Mr. Crowley, an artist and expert on the Book of Kells who taught art and curated the gallery at Chicago’s Irish American Heritage Center, died of heart failure last month at 76.

Frank Crowley. | Facebook

Frank Crowley. | Facebook

He’d worked as a labor organizer, painter and school stationary engineer and, for a time, owned a bar, Crowley’s, at 3916 N. Ashland.

A civil rights activist, he was inspired to join the Rev. Martin Luther King Jr. in Alabama after seeing photos of marchers beaten by police at the Edmund Pettus Bridge on Bloody Sunday in March 1965.

In his memoir, he wrote of his shock and outrage from the perspective of a son of Irish immigrants: “Since childhood I learned about the British invasions and religious oppression of people in Ireland. . . . a struggle my own family was caught up in. My family’s history in Ireland made me aware that ignoring or not doing anything aided the oppressors. What could we do to fight against oppression, here, in our own country?

Young Frank grew up on the West Side, the youngest of seven kids. He went to St. Mel’s High School and loved the greenery at the Garfield Park Conservatory.

His wife said Mr. Crowley earned a psychology degree and a master’s degree in art education from Northeastern Illinois University, taking classes through its Inner City Studies program, where he was one of the few Caucasian students.

“He was very enthusiastic,” said retired professor Conrad Worrill. “He tried to get other of his colleagues who were white to [attend] classes because he was so fired up by the curriculum.”

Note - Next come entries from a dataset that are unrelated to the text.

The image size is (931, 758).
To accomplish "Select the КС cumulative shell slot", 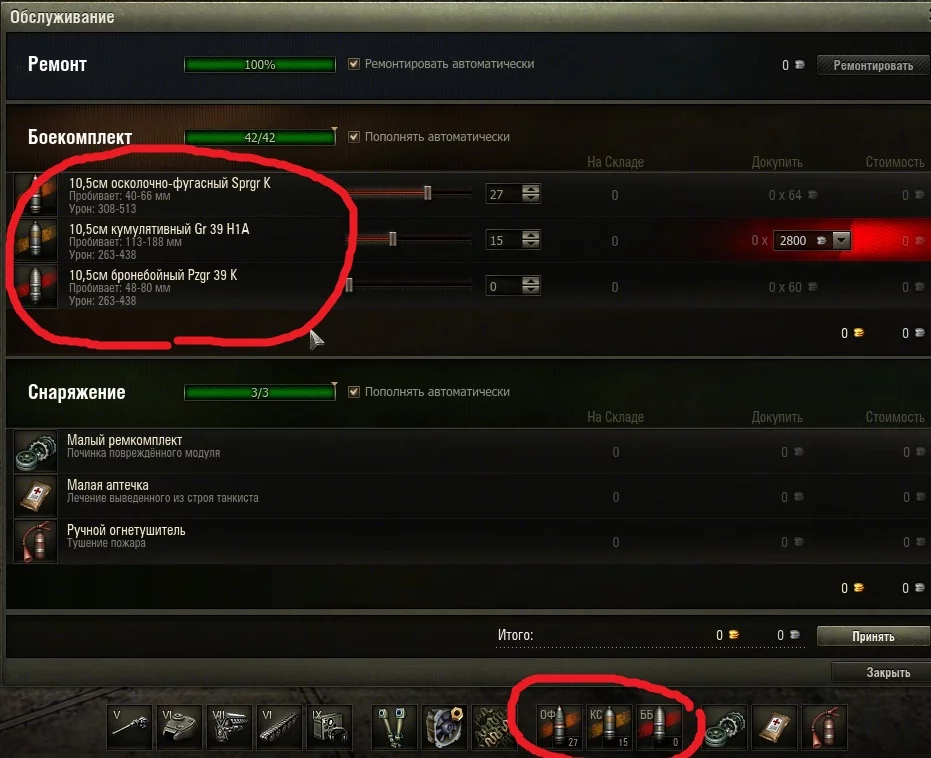I will click(609, 727).
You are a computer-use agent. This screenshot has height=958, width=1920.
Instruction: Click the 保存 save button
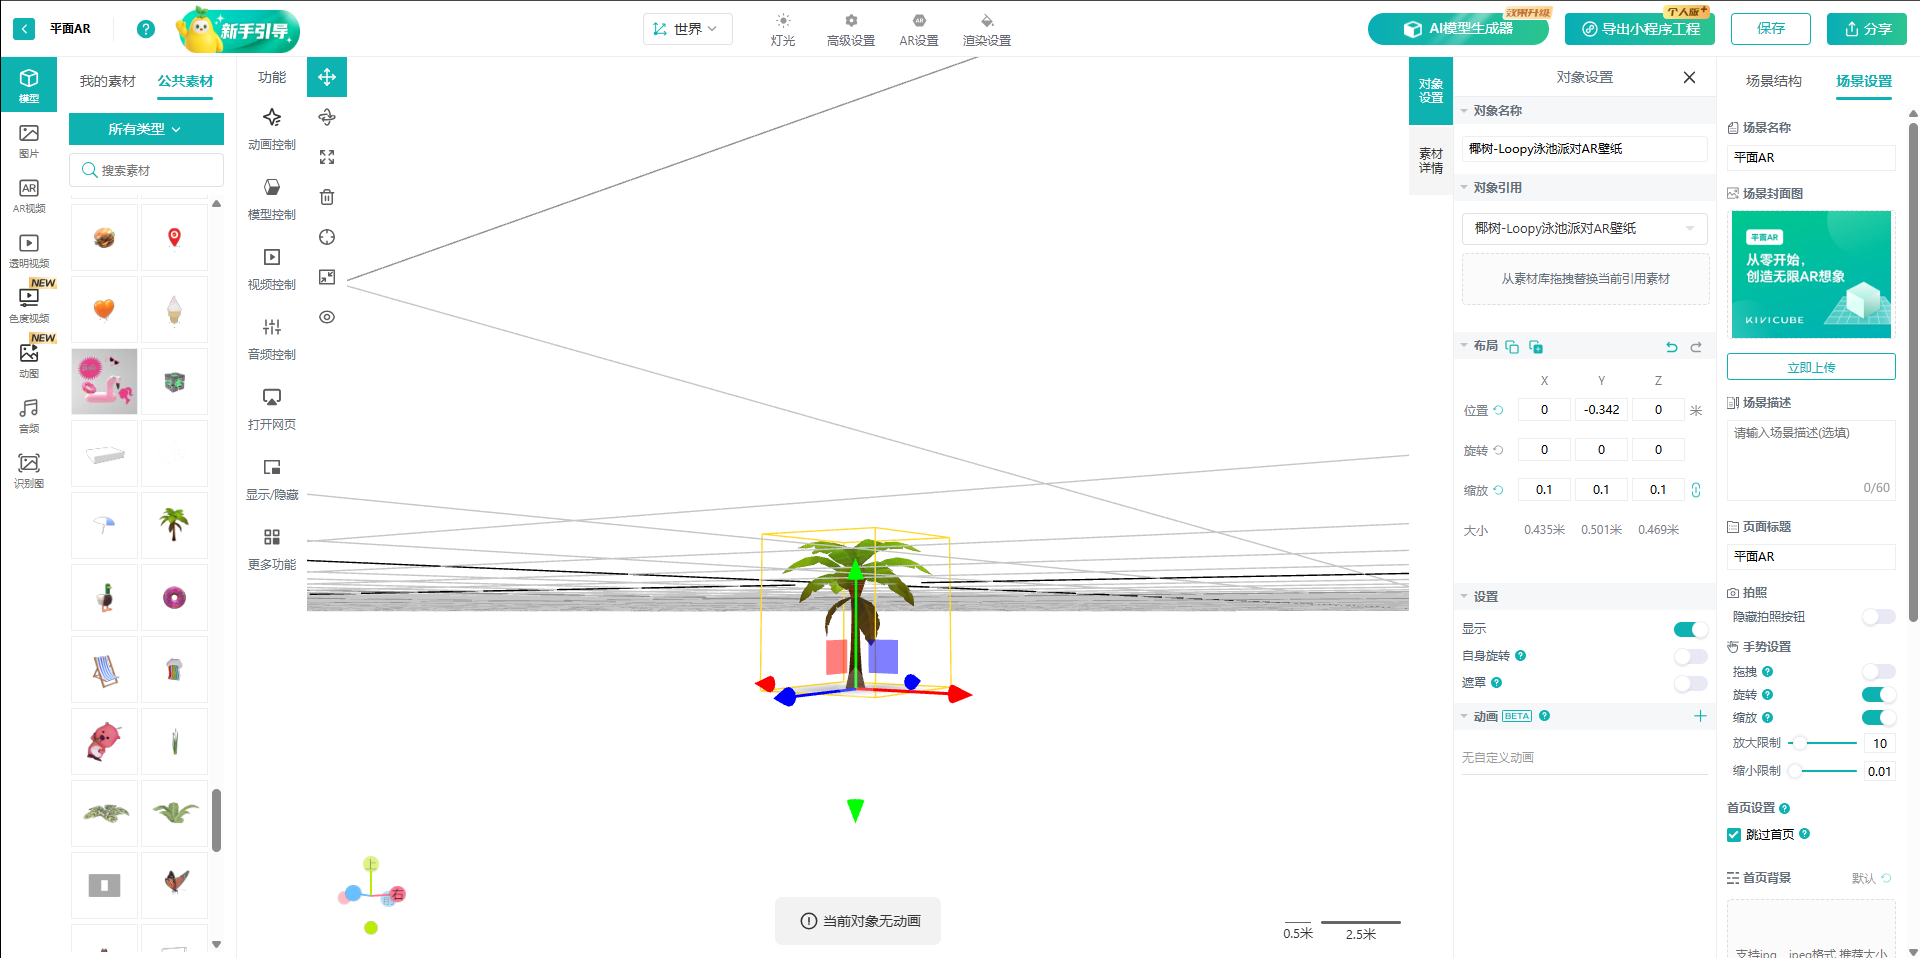(x=1770, y=29)
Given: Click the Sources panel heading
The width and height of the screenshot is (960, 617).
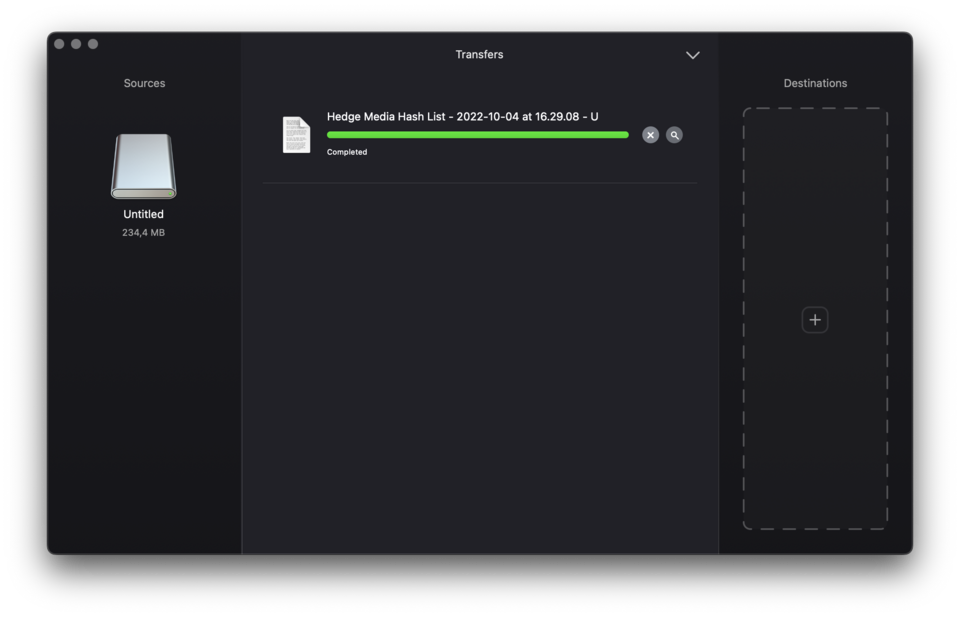Looking at the screenshot, I should click(x=144, y=83).
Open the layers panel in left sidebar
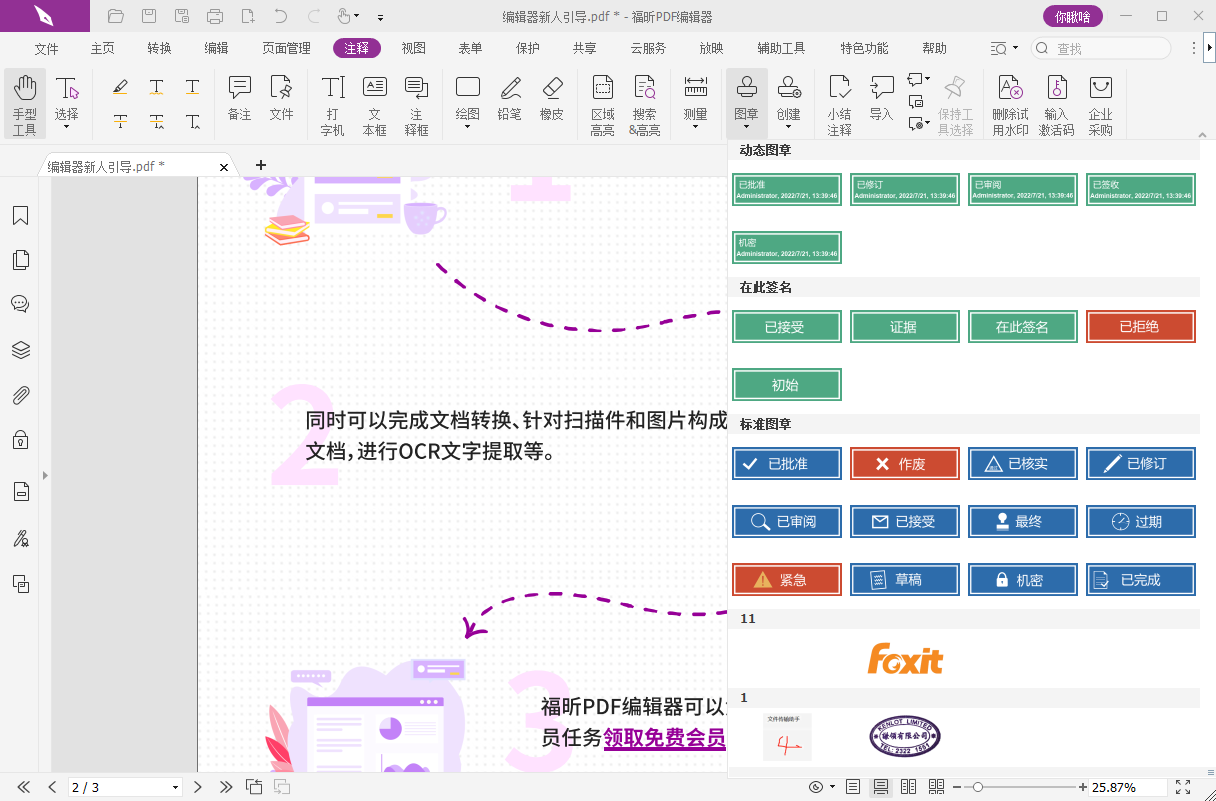The image size is (1216, 801). click(20, 350)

In Chicago in the 1960s, Mr. Crowley helped organize hospital employees and worked for the Committee for the Protection of the Foreign Born, attracting police surveillance, according to Gene Tournour, a labor organizer with the American Federation of Musicians, who said, “We were constantly followed by the Red Squad,” the notorious police unit.

Mr. Crowley’s time in Alabama was sobering and frightening, said his first wife, Rosemary, who was pregnant when they headed south after Bloody Sunday to participate in civil rights activities.

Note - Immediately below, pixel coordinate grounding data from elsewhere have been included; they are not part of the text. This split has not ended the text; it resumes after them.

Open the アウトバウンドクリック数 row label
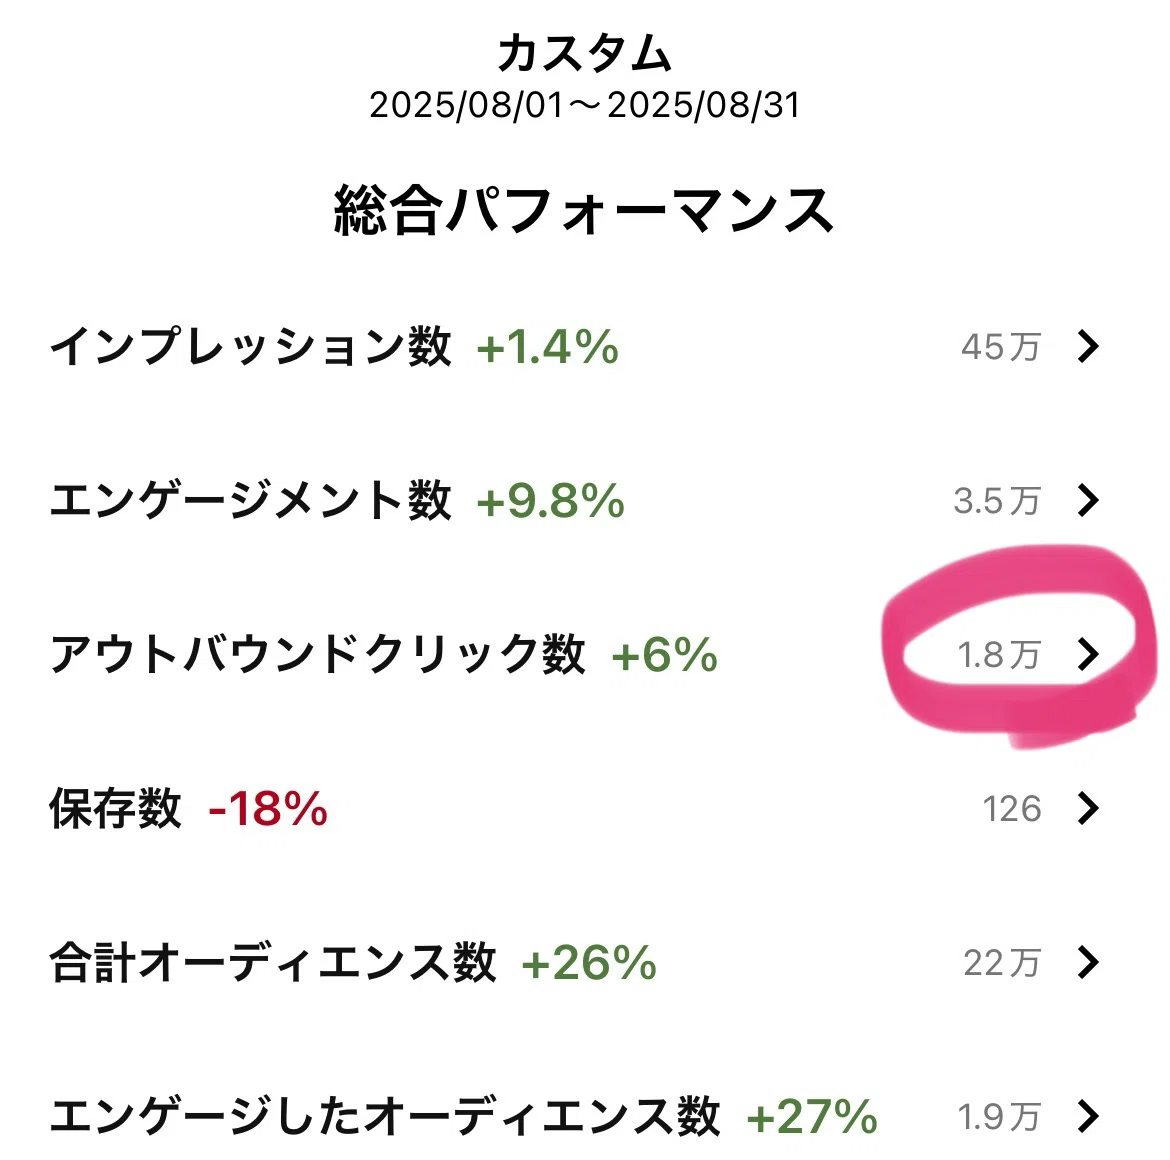Screen dimensions: 1170x1160 pos(318,654)
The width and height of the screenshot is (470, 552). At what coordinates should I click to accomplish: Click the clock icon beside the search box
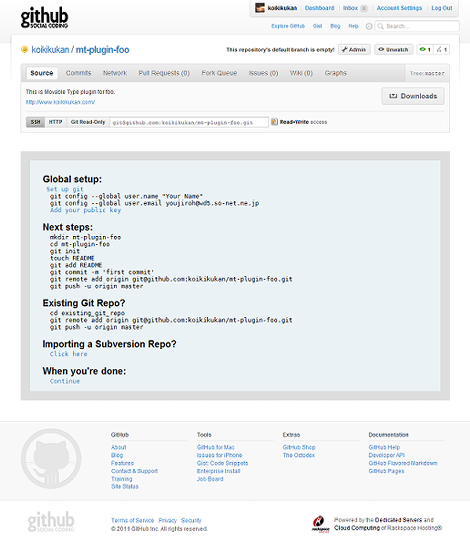[369, 26]
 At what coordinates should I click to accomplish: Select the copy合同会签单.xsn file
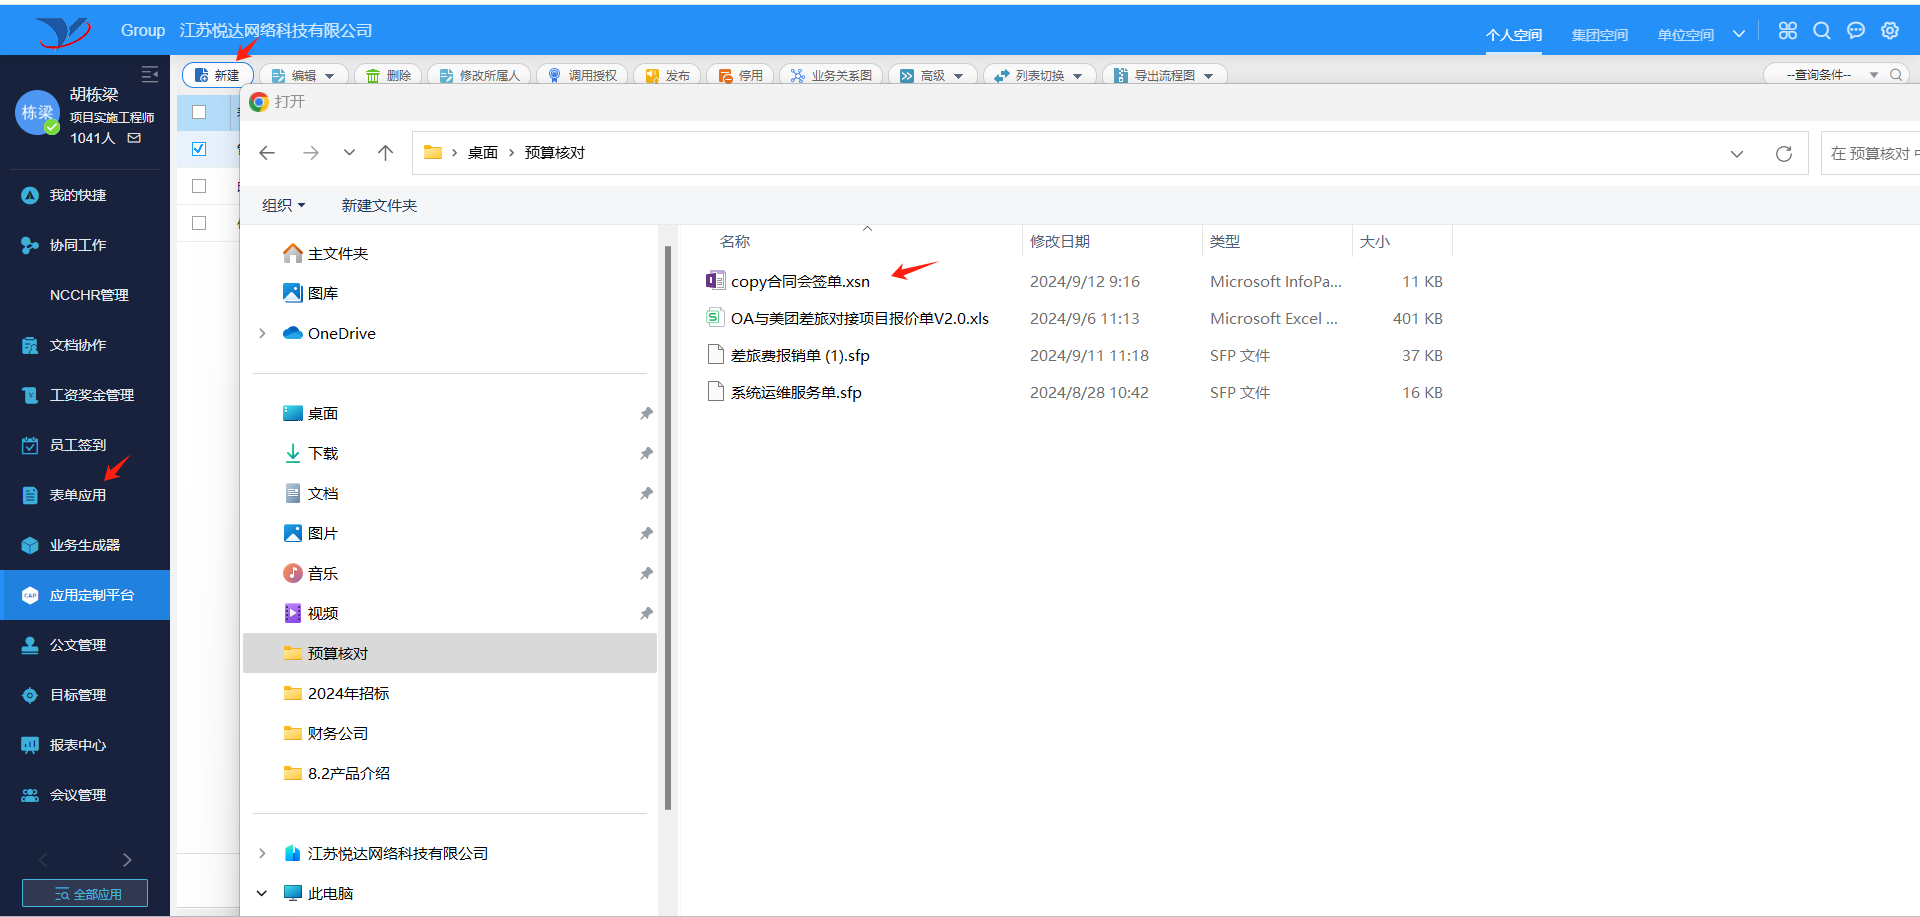(799, 282)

Frank Crowley’s art showed Chicago and Celtic influences. | Provided photo

Frank Crowley’s art showed Chicago and Celtic influences. | Provided photo

Mr. Crowley wrote that, at one point, “We were told to form a circle, men on the outside surrounding the women. We men looked at each other, realizing that we were the first line of defense.”

At the Dexter Avenue Baptist Church, a center for the Montgomery bus boycott, “The Church received a phone call alerting us. . . .that a shooting took place just outside the city,” Mr. Crowley said in his memoir.

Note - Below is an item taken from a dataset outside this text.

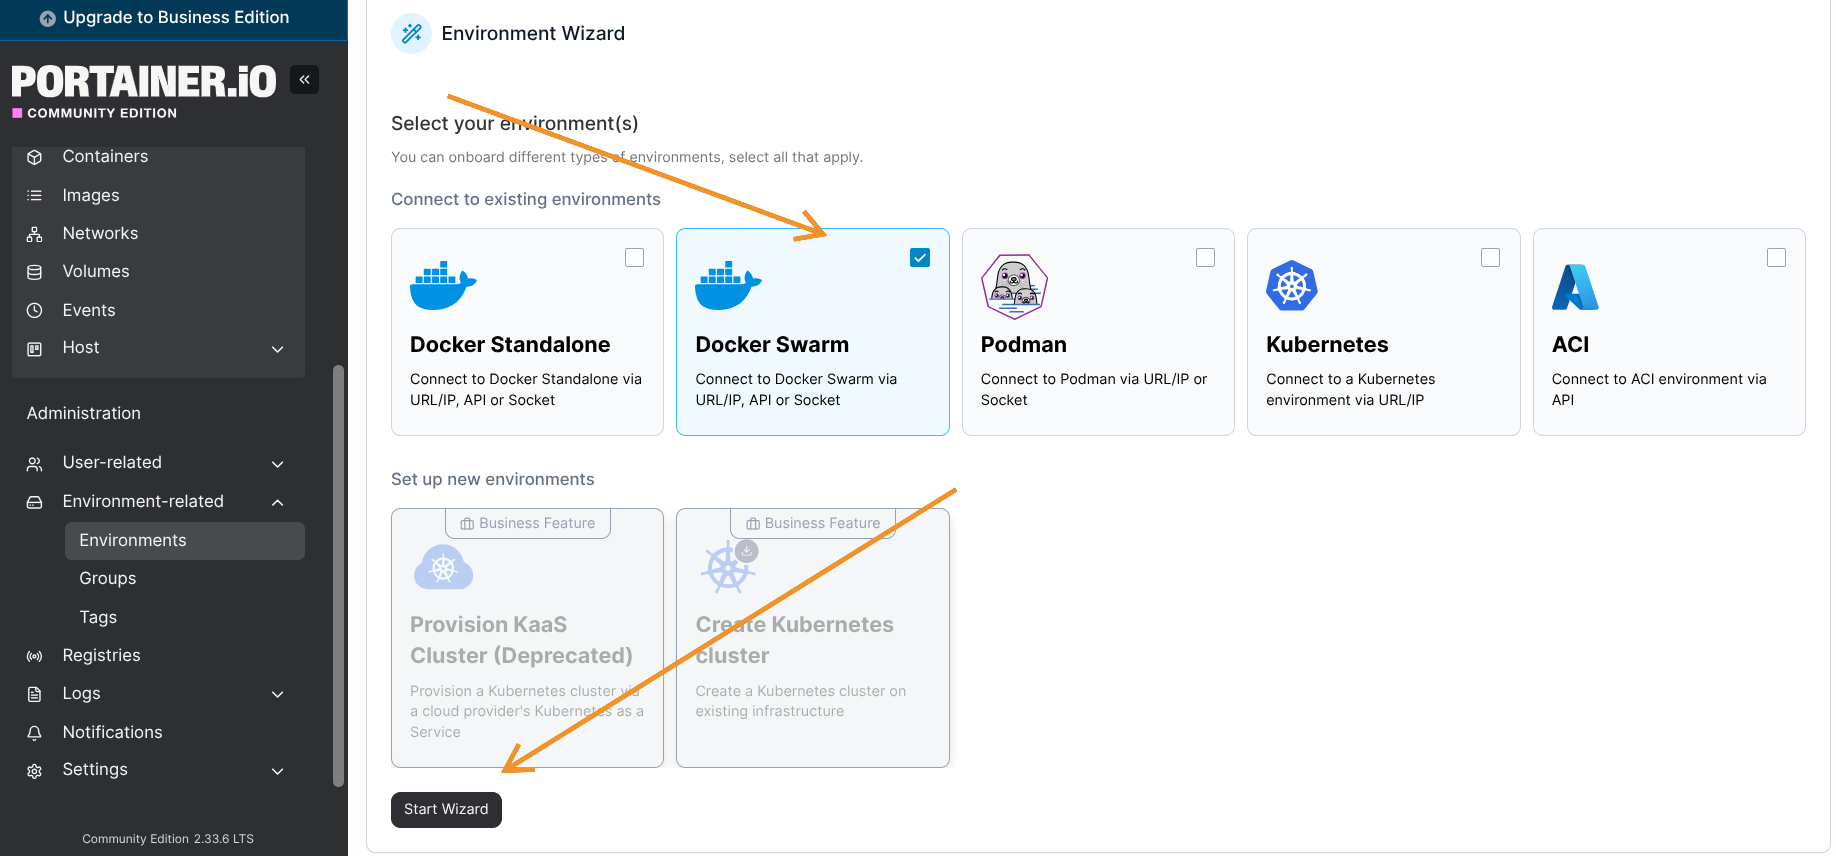Open the Groups menu item

tap(108, 579)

Viola Liuzzo, a mother of five and a volunteer from Detroit, had been killed by the Ku Klux Klan.

When the protesters left Montgomery to return north, “Right before we pulled out on the highway, our Chicago pastor requested the bus driver to turn off the bus’ interior lights. We all sat on the floor to avoid being targeted through the windows,” Mr. Crowley wrote.

He had a wry, knowing sense of humor that made people feel like they were in on the joke. And he was patient, said his son Colin, executive chef with Terlato Wines in Lake Bluff, who remembers, when he was 8, his father showing him how to make steak frites.

“The first time I ever really cooked,” he said, “was with him.”

The design of this Celtic-inspired kite by Frank Crowley mimics the Book of Kells. | Facebook

The design of this Celtic-inspired kite by Frank Crowley mimics the Book of Kells. | Facebook

Mr. Crowley taught his kids how to draw, and he built them aquariums for tropical fish.

He became so expert on Ireland’s Book of Kells — the medieval manuscript of the Gospels that monks decorated with riotously interlaced, richly colored designs — that “he could tell different pieces by different monks,” according to his wife.

In addition to teaching about the masterpiece at the Irish American Heritage Center, he did presentations about it in Japan and at New York City’s American Irish Historical Society.

It inspired the Celtic kites he made. He organized exhibitions of artists’ kites through the Windy City Arts, a not-for-profit group.

Mr. Crowley is also survived by his daughter Jeanne Atkinson, son Tim and six grandchildren. A celebration of his life is planned for 2 p.m. Friday at the Irish American Heritage Center, 4626 N. Knox Ave.